*** Dataset excerpts ***

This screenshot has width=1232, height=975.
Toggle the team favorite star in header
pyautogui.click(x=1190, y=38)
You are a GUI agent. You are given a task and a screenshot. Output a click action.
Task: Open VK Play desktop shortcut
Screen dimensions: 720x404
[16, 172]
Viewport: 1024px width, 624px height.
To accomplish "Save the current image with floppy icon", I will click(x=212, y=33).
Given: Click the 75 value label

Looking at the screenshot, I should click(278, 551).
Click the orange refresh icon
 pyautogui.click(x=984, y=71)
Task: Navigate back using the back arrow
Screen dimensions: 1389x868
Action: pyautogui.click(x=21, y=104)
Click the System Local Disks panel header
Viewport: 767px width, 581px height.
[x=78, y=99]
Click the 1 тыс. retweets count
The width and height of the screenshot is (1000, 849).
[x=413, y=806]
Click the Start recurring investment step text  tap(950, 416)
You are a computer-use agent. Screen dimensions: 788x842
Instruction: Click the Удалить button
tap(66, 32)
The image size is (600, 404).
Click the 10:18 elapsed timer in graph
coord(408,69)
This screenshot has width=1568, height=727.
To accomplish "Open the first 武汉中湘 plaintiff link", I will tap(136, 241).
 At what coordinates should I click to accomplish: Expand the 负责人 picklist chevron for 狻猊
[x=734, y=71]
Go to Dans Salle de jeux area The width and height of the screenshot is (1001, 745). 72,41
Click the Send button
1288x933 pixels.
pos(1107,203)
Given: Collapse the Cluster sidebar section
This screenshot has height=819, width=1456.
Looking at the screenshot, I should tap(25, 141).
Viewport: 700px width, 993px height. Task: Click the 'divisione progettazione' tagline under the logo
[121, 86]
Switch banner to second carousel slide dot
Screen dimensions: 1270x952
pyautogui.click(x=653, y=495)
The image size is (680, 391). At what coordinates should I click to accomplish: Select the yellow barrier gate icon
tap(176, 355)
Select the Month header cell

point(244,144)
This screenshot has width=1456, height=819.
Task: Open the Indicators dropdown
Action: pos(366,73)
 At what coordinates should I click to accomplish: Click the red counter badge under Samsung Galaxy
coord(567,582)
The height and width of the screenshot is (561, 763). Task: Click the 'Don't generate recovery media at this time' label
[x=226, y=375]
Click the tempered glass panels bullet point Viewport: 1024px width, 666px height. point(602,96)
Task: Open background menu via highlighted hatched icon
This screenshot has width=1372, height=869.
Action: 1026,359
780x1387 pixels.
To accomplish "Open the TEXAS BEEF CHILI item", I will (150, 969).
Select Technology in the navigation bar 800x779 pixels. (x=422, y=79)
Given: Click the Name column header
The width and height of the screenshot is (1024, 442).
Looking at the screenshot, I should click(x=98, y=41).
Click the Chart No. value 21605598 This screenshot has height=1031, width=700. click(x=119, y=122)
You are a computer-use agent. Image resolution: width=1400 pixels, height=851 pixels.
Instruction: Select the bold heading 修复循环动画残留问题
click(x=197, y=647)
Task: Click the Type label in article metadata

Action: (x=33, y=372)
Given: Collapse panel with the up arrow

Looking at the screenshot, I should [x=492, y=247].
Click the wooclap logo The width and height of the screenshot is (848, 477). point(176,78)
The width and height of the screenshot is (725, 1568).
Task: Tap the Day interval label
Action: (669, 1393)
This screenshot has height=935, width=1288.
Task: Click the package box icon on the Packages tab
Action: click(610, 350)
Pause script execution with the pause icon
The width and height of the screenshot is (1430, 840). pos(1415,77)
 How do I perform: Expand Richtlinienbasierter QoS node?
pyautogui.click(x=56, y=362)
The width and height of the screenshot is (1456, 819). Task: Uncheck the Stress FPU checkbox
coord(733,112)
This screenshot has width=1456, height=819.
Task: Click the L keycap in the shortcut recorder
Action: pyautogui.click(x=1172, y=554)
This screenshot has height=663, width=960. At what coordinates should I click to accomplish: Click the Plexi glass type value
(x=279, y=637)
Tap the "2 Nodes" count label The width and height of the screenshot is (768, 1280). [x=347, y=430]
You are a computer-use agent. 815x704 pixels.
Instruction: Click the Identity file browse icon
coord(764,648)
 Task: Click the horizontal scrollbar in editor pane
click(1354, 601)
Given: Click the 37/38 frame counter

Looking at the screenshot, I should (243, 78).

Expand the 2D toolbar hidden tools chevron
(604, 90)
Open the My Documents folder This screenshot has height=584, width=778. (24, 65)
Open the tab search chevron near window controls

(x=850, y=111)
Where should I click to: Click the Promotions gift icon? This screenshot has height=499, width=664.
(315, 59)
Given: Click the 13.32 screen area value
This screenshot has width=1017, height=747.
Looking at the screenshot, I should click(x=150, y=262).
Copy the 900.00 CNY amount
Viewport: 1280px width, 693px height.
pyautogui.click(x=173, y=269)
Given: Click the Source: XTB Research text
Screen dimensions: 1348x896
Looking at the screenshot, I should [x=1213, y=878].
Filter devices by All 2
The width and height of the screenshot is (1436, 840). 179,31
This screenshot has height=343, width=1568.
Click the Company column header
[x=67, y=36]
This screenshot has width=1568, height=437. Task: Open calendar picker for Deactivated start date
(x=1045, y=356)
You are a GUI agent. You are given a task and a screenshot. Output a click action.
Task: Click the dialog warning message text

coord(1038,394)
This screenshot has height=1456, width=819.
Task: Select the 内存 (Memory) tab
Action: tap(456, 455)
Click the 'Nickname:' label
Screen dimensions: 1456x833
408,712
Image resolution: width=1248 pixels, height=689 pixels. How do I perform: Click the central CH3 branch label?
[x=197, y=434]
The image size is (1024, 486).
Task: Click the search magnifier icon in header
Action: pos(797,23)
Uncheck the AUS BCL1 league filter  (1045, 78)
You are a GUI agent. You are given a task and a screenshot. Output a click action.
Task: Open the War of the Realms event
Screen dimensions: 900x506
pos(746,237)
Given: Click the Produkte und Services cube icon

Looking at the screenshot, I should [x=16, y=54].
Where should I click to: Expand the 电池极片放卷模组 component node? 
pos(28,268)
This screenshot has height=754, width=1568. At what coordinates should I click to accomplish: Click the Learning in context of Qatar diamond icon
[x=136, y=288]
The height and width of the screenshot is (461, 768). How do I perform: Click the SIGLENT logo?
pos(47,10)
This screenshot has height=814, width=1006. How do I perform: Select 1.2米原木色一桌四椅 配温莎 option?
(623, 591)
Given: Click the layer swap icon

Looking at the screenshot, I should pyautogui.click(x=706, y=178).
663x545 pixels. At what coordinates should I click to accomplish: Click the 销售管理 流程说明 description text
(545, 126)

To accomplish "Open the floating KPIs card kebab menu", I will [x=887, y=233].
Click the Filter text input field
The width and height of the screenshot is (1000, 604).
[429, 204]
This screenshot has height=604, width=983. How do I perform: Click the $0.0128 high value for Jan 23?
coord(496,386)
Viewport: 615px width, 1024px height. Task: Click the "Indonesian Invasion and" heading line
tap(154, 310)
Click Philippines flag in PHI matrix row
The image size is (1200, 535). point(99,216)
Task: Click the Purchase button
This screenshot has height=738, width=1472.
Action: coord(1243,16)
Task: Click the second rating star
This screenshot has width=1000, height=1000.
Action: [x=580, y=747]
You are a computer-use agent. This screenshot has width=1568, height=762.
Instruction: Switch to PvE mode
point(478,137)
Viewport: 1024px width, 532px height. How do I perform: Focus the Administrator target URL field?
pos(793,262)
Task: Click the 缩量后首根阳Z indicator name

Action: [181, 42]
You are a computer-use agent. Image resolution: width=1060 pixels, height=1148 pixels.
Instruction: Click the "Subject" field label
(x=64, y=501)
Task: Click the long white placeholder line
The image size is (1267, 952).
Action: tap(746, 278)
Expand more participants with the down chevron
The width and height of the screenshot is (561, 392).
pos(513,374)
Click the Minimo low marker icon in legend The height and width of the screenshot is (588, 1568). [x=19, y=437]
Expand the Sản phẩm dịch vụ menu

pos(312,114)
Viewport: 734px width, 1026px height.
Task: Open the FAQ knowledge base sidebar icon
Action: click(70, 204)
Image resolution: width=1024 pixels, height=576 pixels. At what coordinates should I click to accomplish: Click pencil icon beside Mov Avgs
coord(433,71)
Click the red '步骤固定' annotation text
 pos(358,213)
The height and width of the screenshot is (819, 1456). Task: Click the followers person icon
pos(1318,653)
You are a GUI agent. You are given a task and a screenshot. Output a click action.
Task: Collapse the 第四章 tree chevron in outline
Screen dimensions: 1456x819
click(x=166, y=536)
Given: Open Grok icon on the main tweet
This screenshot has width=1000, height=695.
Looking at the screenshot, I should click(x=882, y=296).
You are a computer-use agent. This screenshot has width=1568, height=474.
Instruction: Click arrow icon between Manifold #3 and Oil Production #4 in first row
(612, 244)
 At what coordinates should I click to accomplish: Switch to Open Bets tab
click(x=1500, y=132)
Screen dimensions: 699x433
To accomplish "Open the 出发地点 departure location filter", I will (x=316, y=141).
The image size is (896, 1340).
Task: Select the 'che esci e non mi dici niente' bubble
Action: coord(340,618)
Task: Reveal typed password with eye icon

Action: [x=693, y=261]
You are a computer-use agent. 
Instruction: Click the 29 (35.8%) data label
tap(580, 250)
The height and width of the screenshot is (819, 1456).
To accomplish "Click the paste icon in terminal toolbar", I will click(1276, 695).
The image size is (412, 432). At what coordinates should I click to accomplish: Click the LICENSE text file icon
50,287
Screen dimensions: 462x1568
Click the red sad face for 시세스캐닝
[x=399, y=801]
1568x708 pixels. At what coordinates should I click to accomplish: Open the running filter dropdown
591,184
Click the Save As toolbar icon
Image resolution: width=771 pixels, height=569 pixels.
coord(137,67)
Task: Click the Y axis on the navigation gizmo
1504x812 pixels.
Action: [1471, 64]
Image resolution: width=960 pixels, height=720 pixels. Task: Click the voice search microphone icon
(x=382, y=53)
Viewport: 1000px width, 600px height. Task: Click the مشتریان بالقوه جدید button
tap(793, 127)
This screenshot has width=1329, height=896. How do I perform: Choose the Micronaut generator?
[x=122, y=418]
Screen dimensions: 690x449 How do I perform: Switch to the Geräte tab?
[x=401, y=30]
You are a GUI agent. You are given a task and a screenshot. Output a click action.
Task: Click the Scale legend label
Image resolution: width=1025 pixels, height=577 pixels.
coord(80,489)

***

__Aim__.
Print the rows above verbatim, from the first row through the line containing "coord(567,582)", both ends included.

__Correct answer__.
This screenshot has width=1232, height=975.
Toggle the team favorite star in header
pyautogui.click(x=1190, y=38)
You are a GUI agent. You are given a task and a screenshot. Output a click action.
Task: Open VK Play desktop shortcut
Screen dimensions: 720x404
[16, 172]
Viewport: 1024px width, 624px height.
To accomplish "Save the current image with floppy icon", I will click(x=212, y=33).
Given: Click the 75 value label

Looking at the screenshot, I should click(278, 551).
Click the orange refresh icon
 pyautogui.click(x=984, y=71)
Task: Navigate back using the back arrow
Screen dimensions: 1389x868
Action: pyautogui.click(x=21, y=104)
Click the System Local Disks panel header
Viewport: 767px width, 581px height.
[x=78, y=99]
Click the 1 тыс. retweets count
The width and height of the screenshot is (1000, 849).
[x=413, y=806]
Click the Start recurring investment step text  tap(950, 416)
You are a computer-use agent. Screen dimensions: 788x842
Instruction: Click the Удалить button
tap(66, 32)
The image size is (600, 404).
Click the 10:18 elapsed timer in graph
coord(408,69)
This screenshot has width=1568, height=727.
To accomplish "Open the first 武汉中湘 plaintiff link", I will tap(136, 241).
 At what coordinates should I click to accomplish: Expand the 负责人 picklist chevron for 狻猊
[x=734, y=71]
Go to Dans Salle de jeux area The width and height of the screenshot is (1001, 745). 72,41
Click the Send button
1288x933 pixels.
pos(1107,203)
Given: Collapse the Cluster sidebar section
This screenshot has height=819, width=1456.
Looking at the screenshot, I should tap(25, 141).
Viewport: 700px width, 993px height. Task: Click the 'divisione progettazione' tagline under the logo
[121, 86]
Switch banner to second carousel slide dot
Screen dimensions: 1270x952
pyautogui.click(x=653, y=495)
The image size is (680, 391). At what coordinates should I click to accomplish: Select the yellow barrier gate icon
tap(176, 355)
Select the Month header cell

point(244,144)
This screenshot has width=1456, height=819.
Task: Open the Indicators dropdown
Action: pos(366,73)
 At what coordinates should I click to accomplish: Click the red counter badge under Samsung Galaxy
coord(567,582)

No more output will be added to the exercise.